Task to carry out:
What is needed is a verbatim copy of all the records.

Record excerpts:
--------

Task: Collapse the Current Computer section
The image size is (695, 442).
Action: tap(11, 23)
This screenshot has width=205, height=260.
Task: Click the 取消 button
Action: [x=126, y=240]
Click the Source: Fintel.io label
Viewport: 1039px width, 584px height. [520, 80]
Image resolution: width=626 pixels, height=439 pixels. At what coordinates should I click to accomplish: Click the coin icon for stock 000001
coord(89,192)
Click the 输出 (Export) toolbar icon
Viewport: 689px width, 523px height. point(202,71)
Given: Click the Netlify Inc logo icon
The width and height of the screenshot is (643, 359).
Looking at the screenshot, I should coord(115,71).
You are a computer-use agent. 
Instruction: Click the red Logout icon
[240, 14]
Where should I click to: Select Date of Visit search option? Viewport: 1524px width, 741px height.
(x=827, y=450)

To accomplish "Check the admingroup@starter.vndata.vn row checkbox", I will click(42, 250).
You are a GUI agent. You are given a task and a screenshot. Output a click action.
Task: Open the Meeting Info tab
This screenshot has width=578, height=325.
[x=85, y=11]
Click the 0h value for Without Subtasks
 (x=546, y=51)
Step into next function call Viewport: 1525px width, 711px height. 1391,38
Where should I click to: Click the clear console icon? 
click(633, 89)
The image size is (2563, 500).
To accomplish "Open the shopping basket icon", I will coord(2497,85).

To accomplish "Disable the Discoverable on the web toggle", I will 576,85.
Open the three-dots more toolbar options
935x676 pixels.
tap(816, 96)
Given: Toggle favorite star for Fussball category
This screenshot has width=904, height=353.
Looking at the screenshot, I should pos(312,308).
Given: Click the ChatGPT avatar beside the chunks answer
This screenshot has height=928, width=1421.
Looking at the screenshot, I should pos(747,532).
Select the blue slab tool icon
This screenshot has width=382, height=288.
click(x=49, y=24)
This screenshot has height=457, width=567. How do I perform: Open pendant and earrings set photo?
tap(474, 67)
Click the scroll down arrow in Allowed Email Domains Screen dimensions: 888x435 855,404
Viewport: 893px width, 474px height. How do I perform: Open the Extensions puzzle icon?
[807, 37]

--------

Answer to the problem:
Task: Collapse the Current Computer section
The image size is (695, 442).
Action: tap(11, 23)
This screenshot has width=205, height=260.
Task: Click the 取消 button
Action: [x=126, y=240]
Click the Source: Fintel.io label
Viewport: 1039px width, 584px height. [520, 80]
Image resolution: width=626 pixels, height=439 pixels. At what coordinates should I click to accomplish: Click the coin icon for stock 000001
coord(89,192)
Click the 输出 (Export) toolbar icon
Viewport: 689px width, 523px height. point(202,71)
Given: Click the Netlify Inc logo icon
The width and height of the screenshot is (643, 359).
Looking at the screenshot, I should coord(115,71).
You are a computer-use agent. 
Instruction: Click the red Logout icon
[240, 14]
Where should I click to: Select Date of Visit search option? Viewport: 1524px width, 741px height.
(x=827, y=450)

To accomplish "Check the admingroup@starter.vndata.vn row checkbox", I will click(42, 250).
You are a GUI agent. You are given a task and a screenshot. Output a click action.
Task: Open the Meeting Info tab
This screenshot has width=578, height=325.
[x=85, y=11]
Click the 0h value for Without Subtasks
 (x=546, y=51)
Step into next function call Viewport: 1525px width, 711px height. 1391,38
Where should I click to: Click the clear console icon? 
click(633, 89)
The image size is (2563, 500).
To accomplish "Open the shopping basket icon", I will coord(2497,85).

To accomplish "Disable the Discoverable on the web toggle", I will 576,85.
Open the three-dots more toolbar options
935x676 pixels.
tap(816, 96)
Given: Toggle favorite star for Fussball category
This screenshot has width=904, height=353.
Looking at the screenshot, I should pos(312,308).
Given: Click the ChatGPT avatar beside the chunks answer
This screenshot has height=928, width=1421.
Looking at the screenshot, I should pos(747,532).
Select the blue slab tool icon
This screenshot has width=382, height=288.
click(x=49, y=24)
This screenshot has height=457, width=567. How do I perform: Open pendant and earrings set photo?
tap(474, 67)
Click the scroll down arrow in Allowed Email Domains Screen dimensions: 888x435 855,404
Viewport: 893px width, 474px height. How do I perform: Open the Extensions puzzle icon?
[807, 37]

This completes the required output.